Las manos del romano colgaban flácidamente de los grilletes que lo mantenían en pie. La venda del dedo meñique se había empapado de sangre seca. Sierra agarró un cuenco con estofado de conejo que Cearl había llevado antes, cuando el prisionero aún estaba inconsciente. A Cearl no le gustó ver al romano encadenado a la pared de la cámara, pero Sierra le aseguró que solo estaba cumpliendo órdenes de Aeglech y que tampoco a ella le gustaba. Su respuesta pareció tranquilizarlo, al menos por el momento.
—Tú no eres una asesina —le susurró el prisionero con voz ronca.
Sierra no quería que confundiera sus intenciones ni que subestimara sus capacidades. Se acercó a él y apuntó un dedo a su nariz.
—Entonces eres más tonto de lo que pensaba. He degollado a un hombre sin pensármelo dos veces —mintió.

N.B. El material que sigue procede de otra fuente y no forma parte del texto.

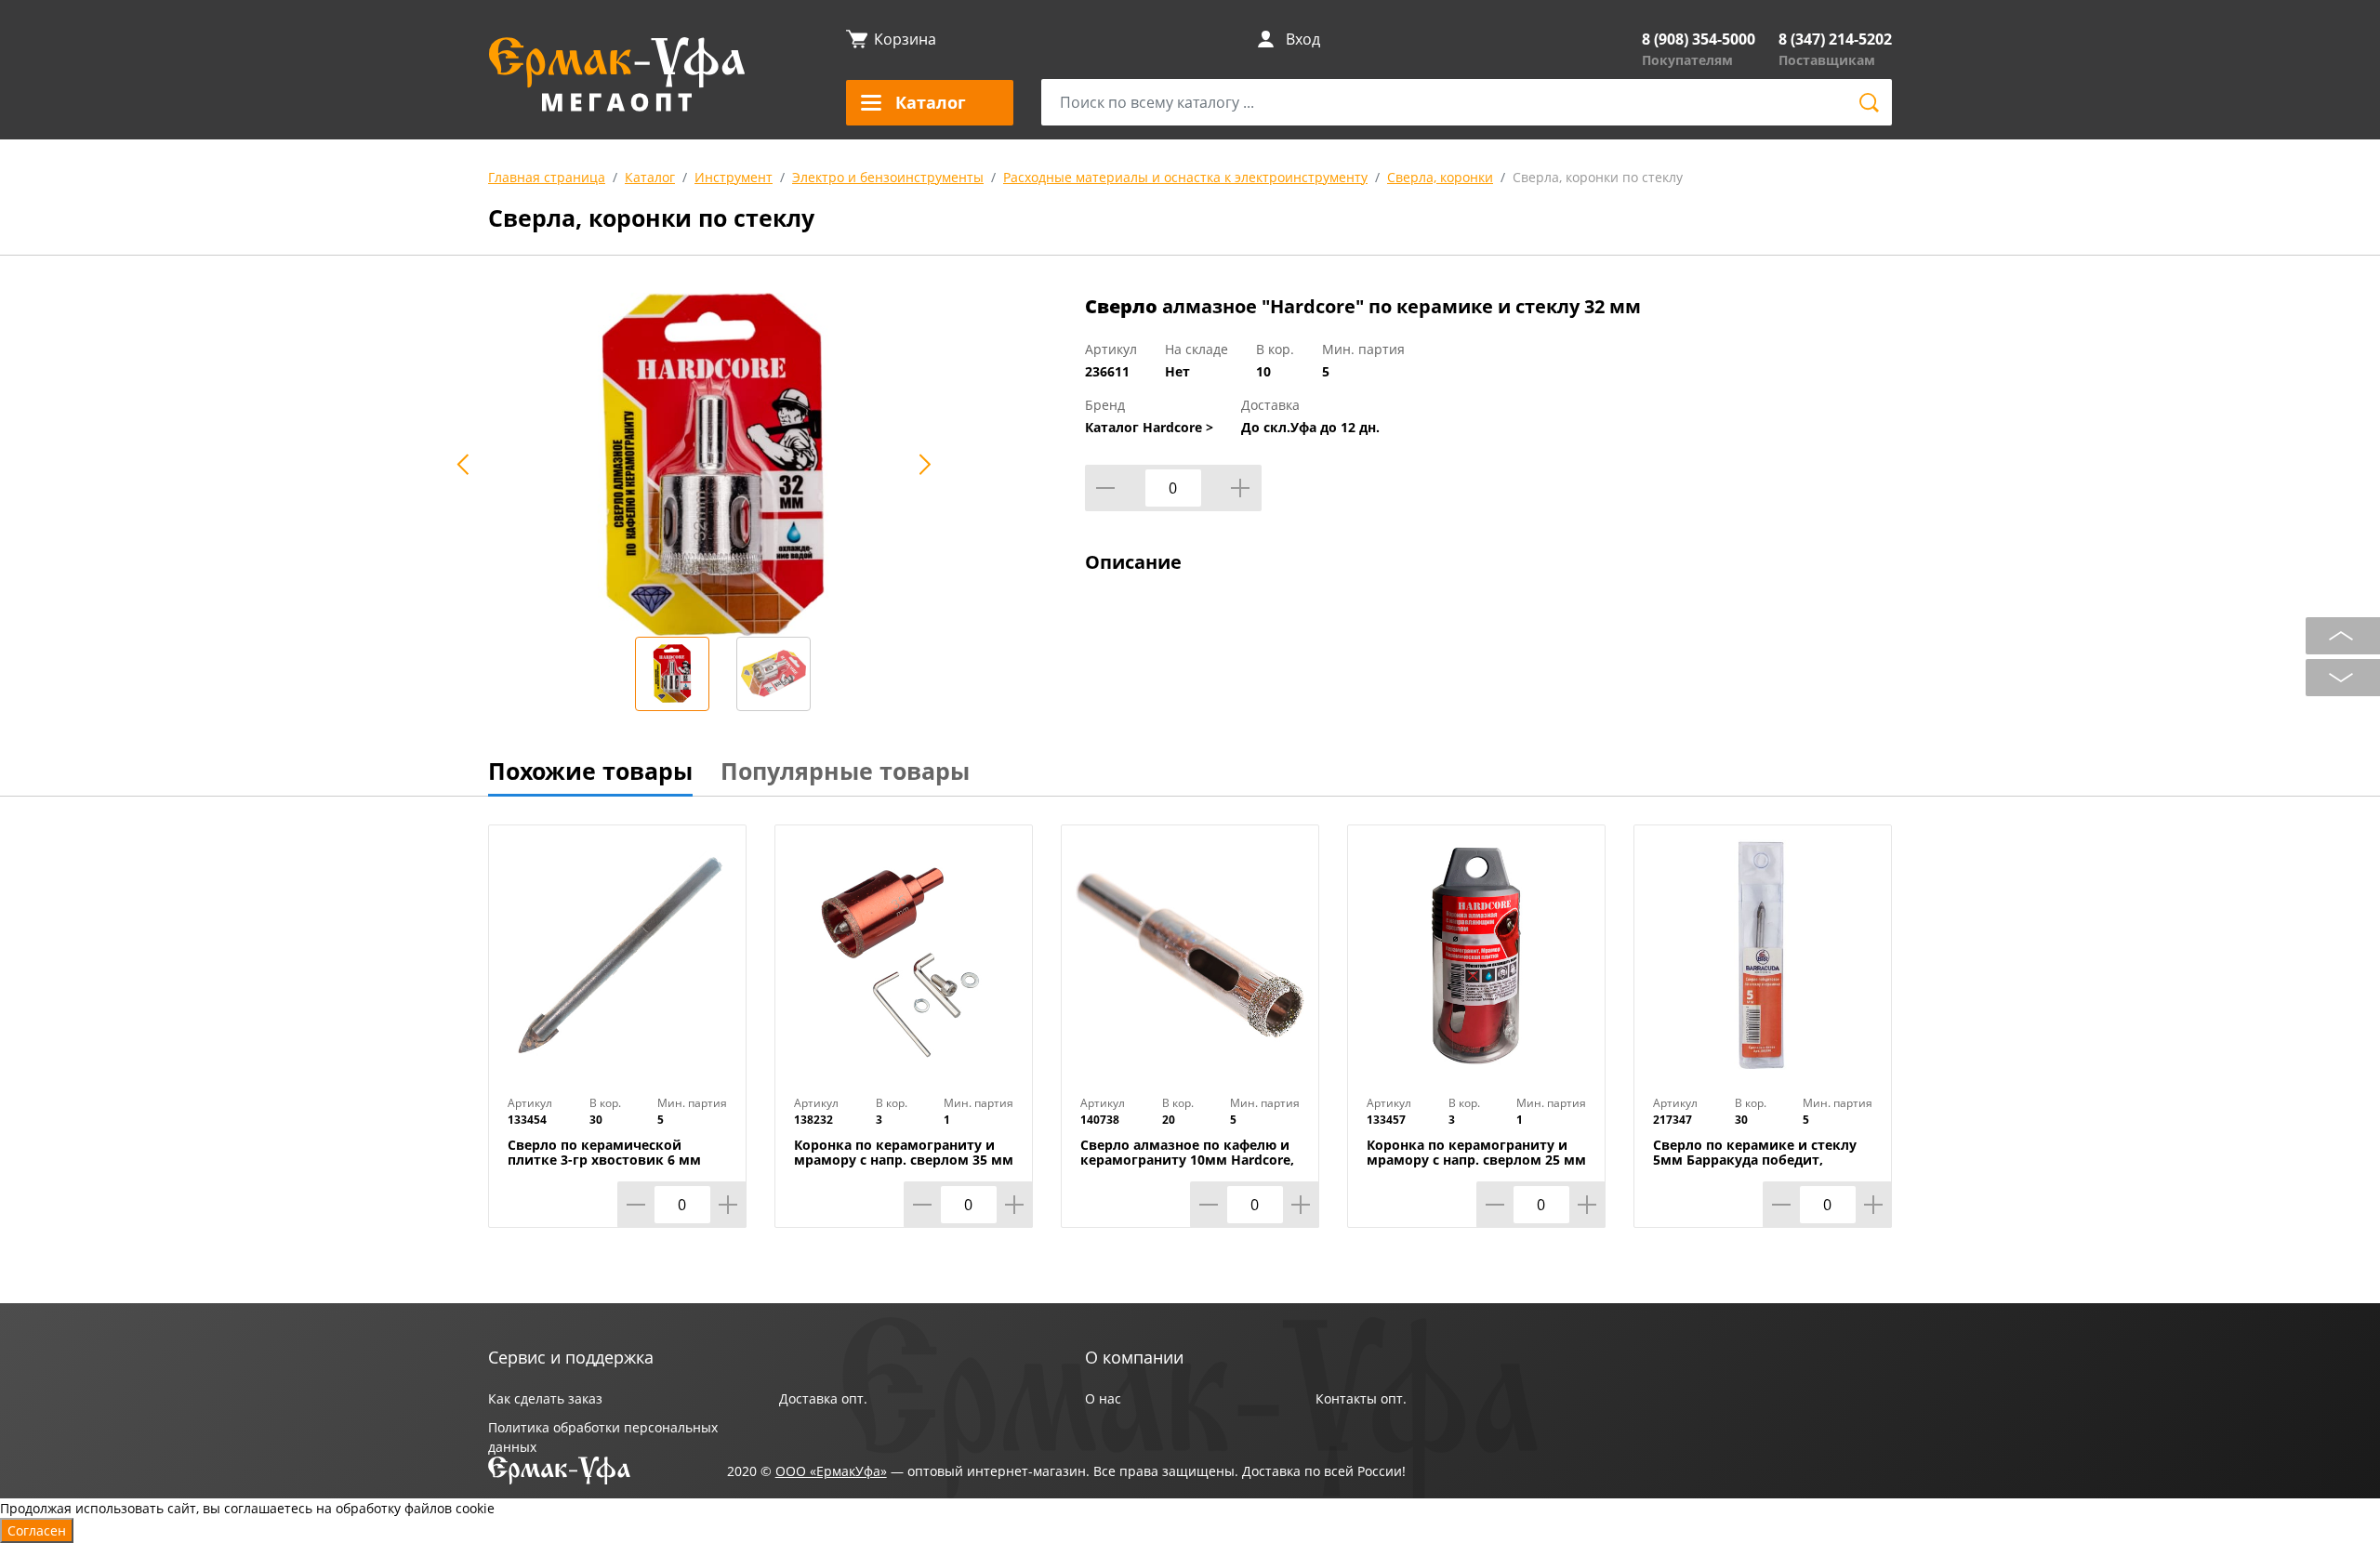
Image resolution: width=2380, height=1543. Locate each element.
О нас (1103, 1398)
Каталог (650, 177)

Él se echó a reír, como si supiera que no era cierto. Y realmente no era cierto… aún.
Le mantuvo la mirada un instante, con la mente en blanco, hasta que un atisbo de sonrisa asomó en los labios del romano.
—¿Tienes hambre? —le preguntó Sierra, colocando el estofado bajo su cara.
—Tus atenciones me conmueven —se mofó él.
—Como quieras —espetó ella. Se sentó junto a la chimenea y empezó a comer.
—Tiene buen aspecto. ¿Qué es?
—Conejo —agarró un pedazo de pan y lo mojó en la salsa—. Cearl hace un estofado delicioso.
—Cearl… ¿el chico de los establos? —el hambre y el agotamiento se adivinaban en su voz. Si no comía un poco, no le sería de ninguna ayuda a Sierra.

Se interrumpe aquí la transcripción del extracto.